Segment Start: PROVIDED RECORDS

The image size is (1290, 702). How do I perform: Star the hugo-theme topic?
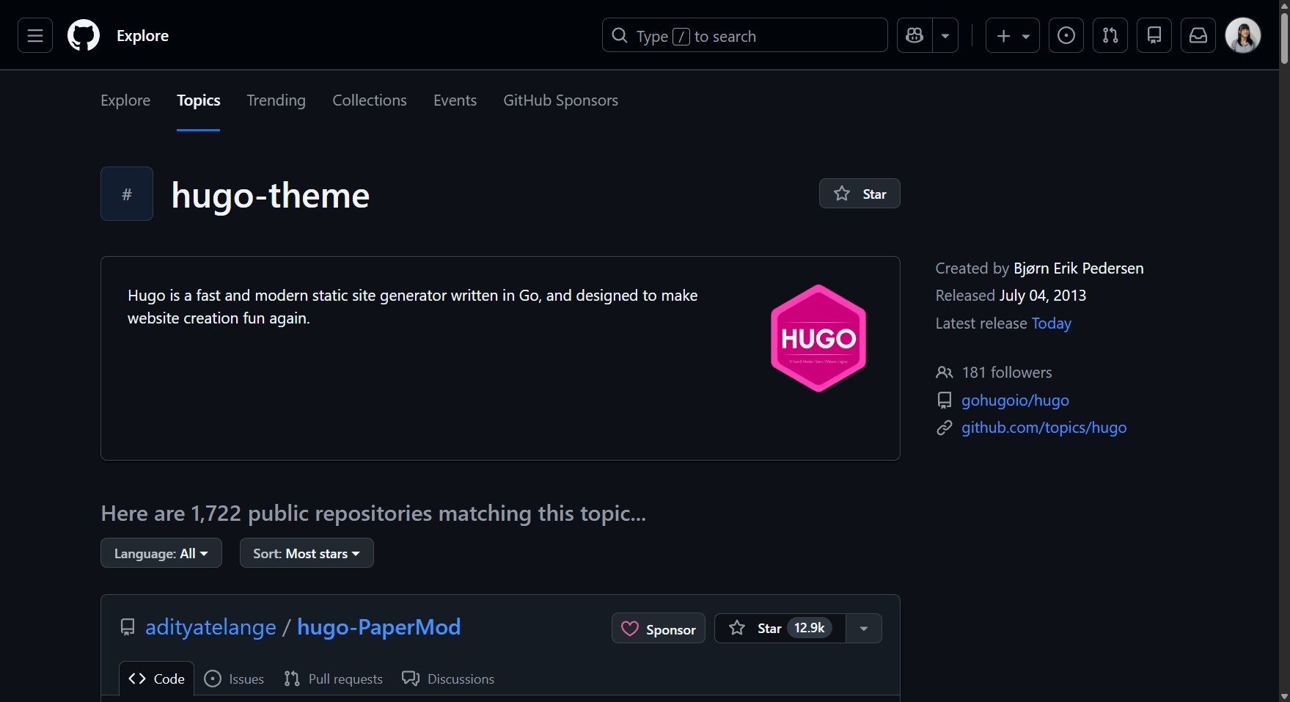pyautogui.click(x=859, y=193)
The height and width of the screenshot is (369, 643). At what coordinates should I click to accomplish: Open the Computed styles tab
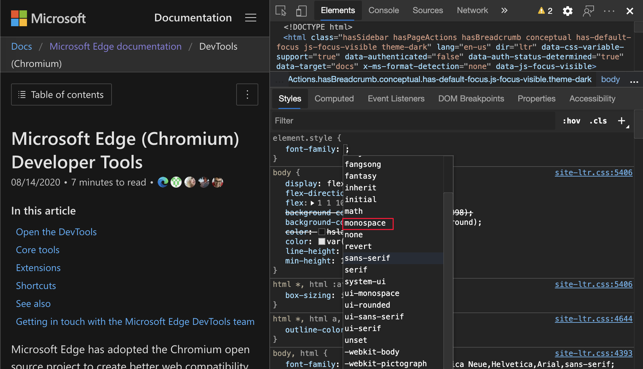tap(334, 99)
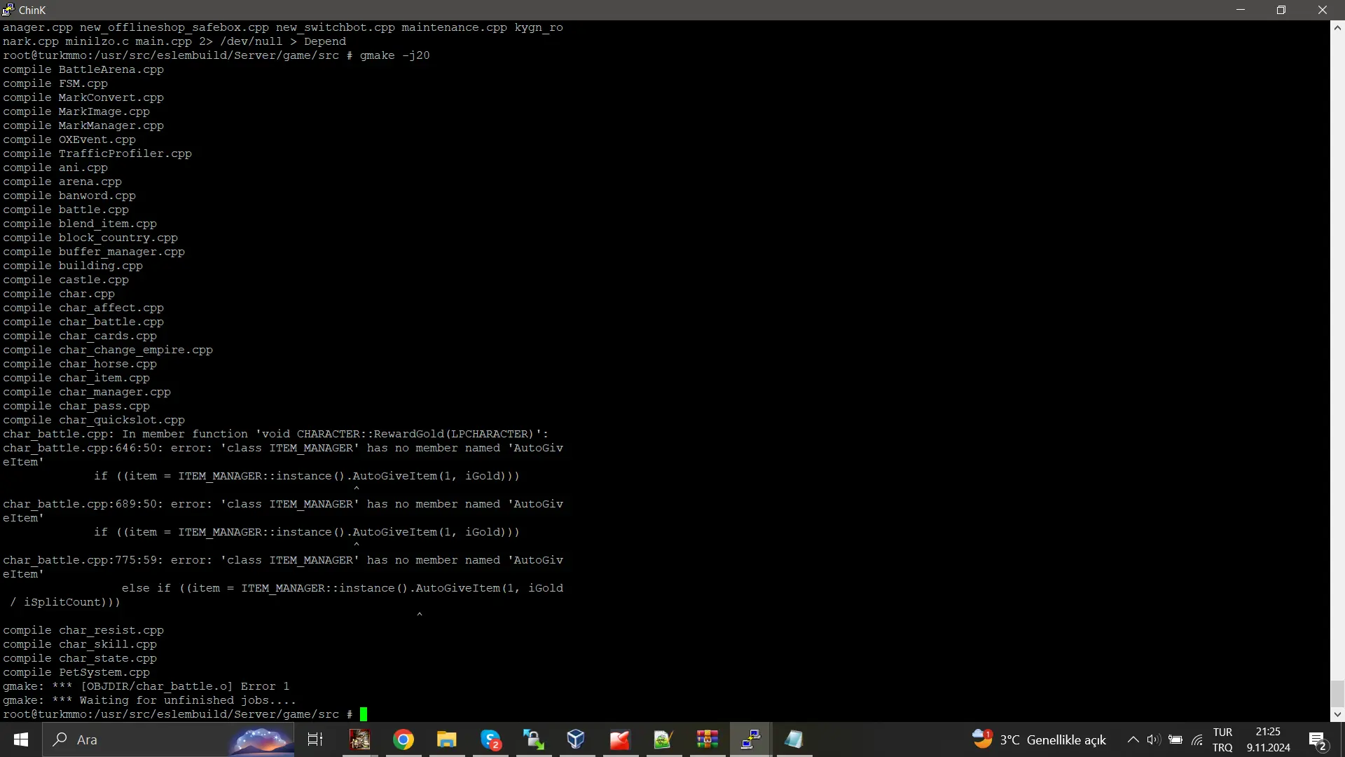The image size is (1345, 757).
Task: Open the battery status icon
Action: pos(1175,739)
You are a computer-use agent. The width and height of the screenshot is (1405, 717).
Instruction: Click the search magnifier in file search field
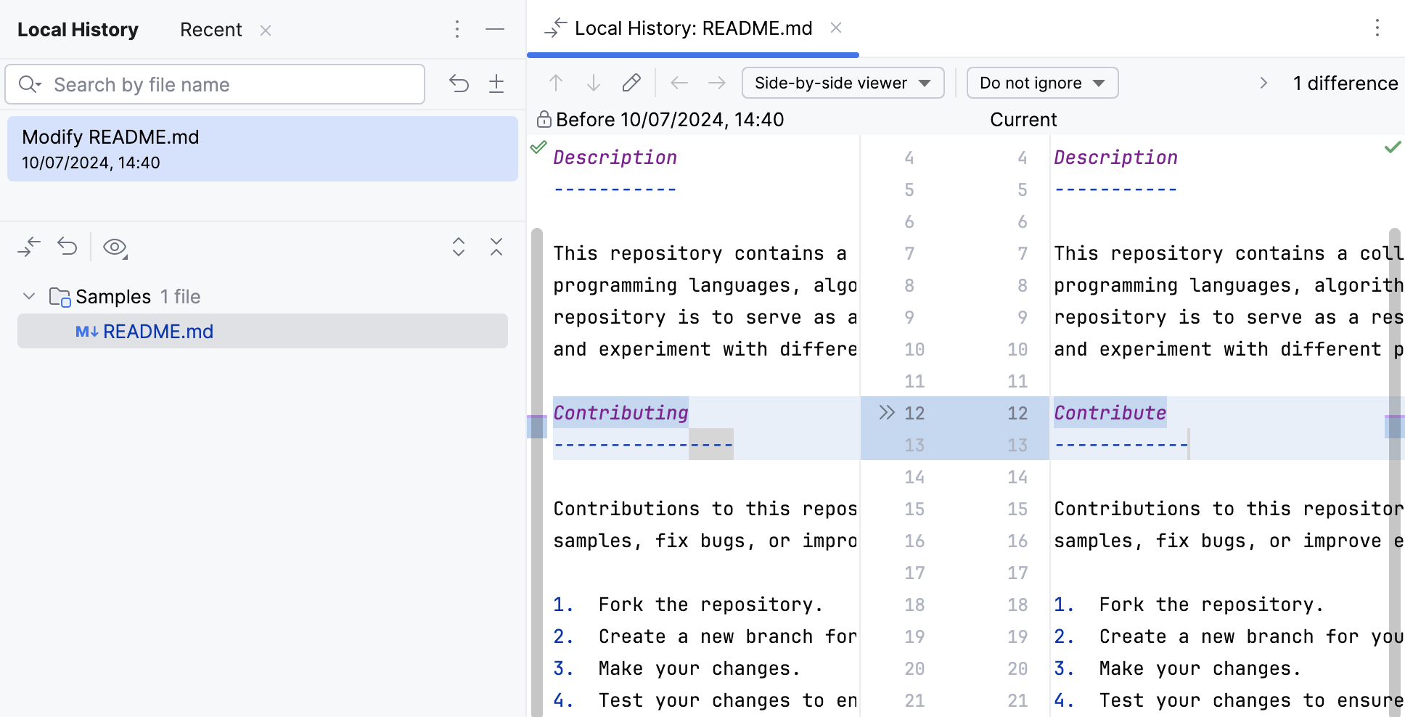(30, 84)
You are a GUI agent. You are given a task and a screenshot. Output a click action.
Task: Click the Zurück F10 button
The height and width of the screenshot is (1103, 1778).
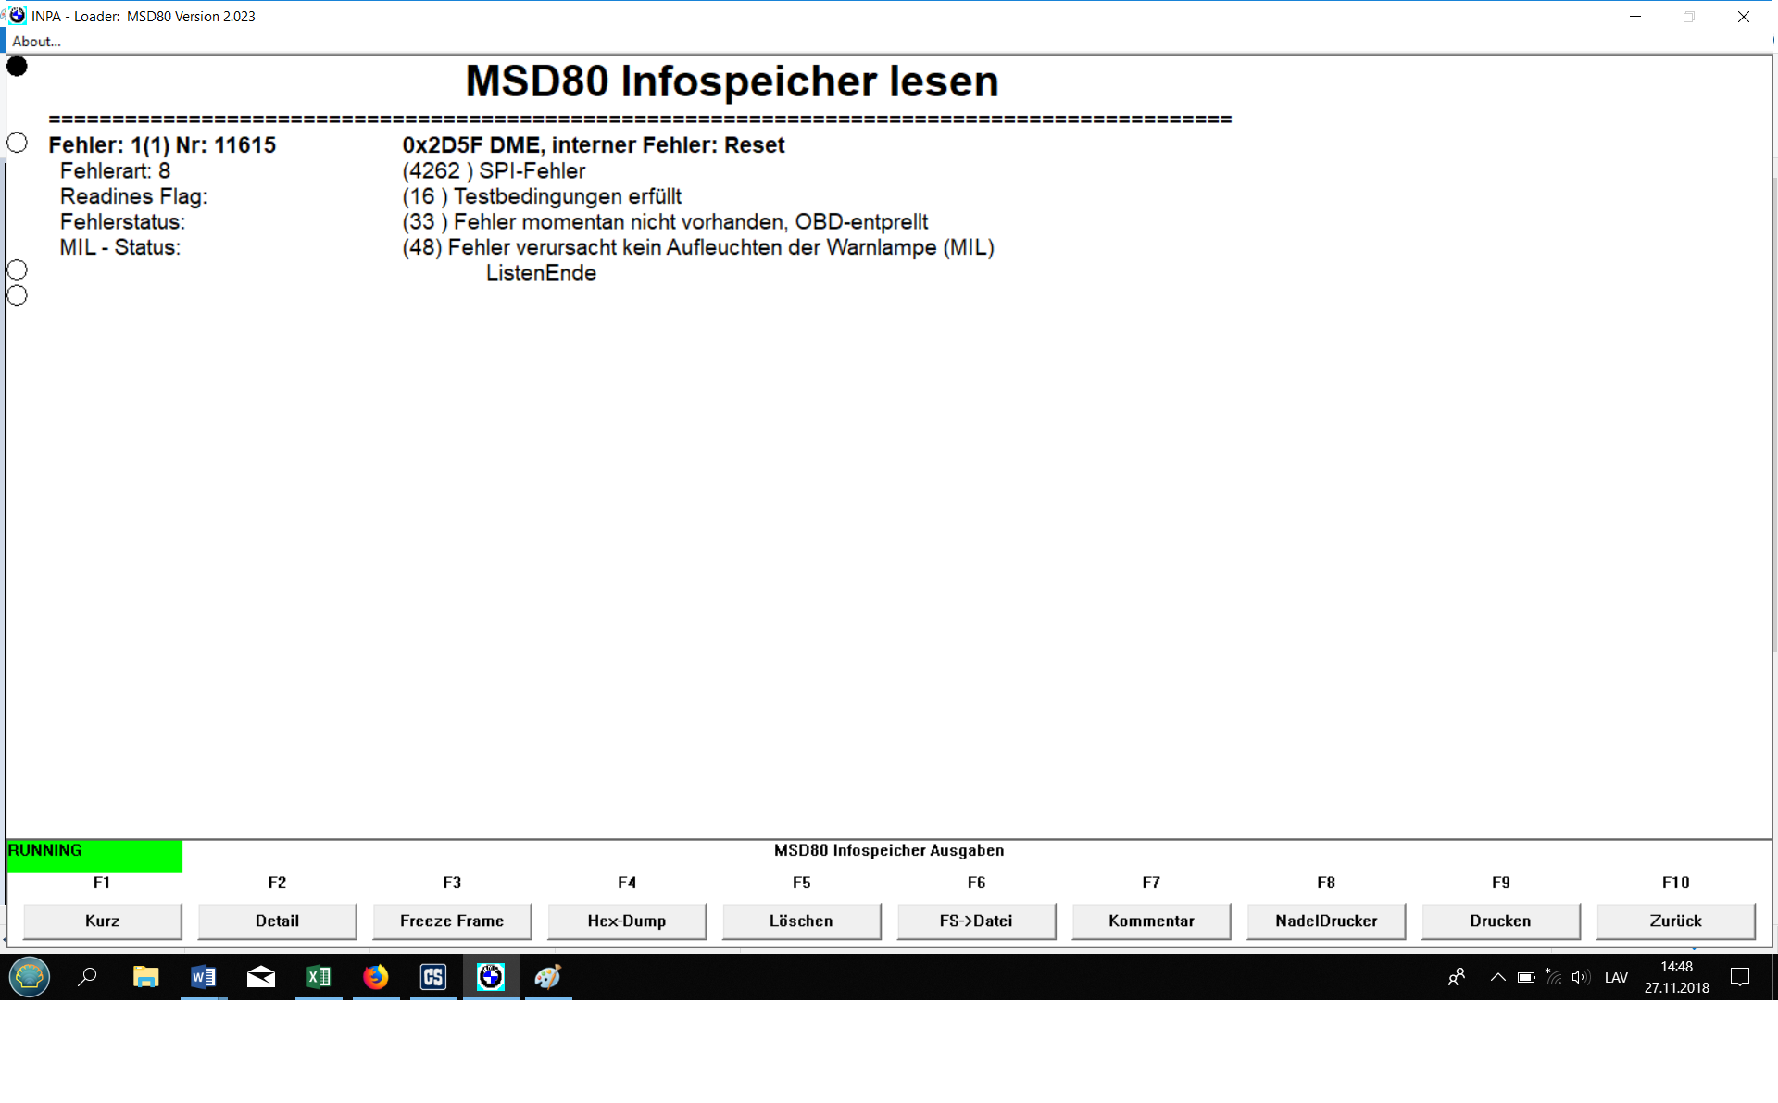1675,921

Segment End: PROVIDED RECORDS

Repeat every entry above precisely, leaving each picture out.

The image size is (1290, 702). How do I perform: Star the hugo-theme topic?
pyautogui.click(x=859, y=193)
The height and width of the screenshot is (369, 643). At what coordinates should I click to accomplish: Open the Computed styles tab
tap(334, 99)
The image size is (1345, 757).
Task: Open the battery status icon
Action: pos(1175,739)
You are a computer-use agent. The width and height of the screenshot is (1405, 717).
Instruction: Click the search magnifier in file search field
(30, 84)
You are a GUI agent. You are given a task and a screenshot. Output a click action.
Task: Click the Zurück F10 button
The height and width of the screenshot is (1103, 1778).
1675,921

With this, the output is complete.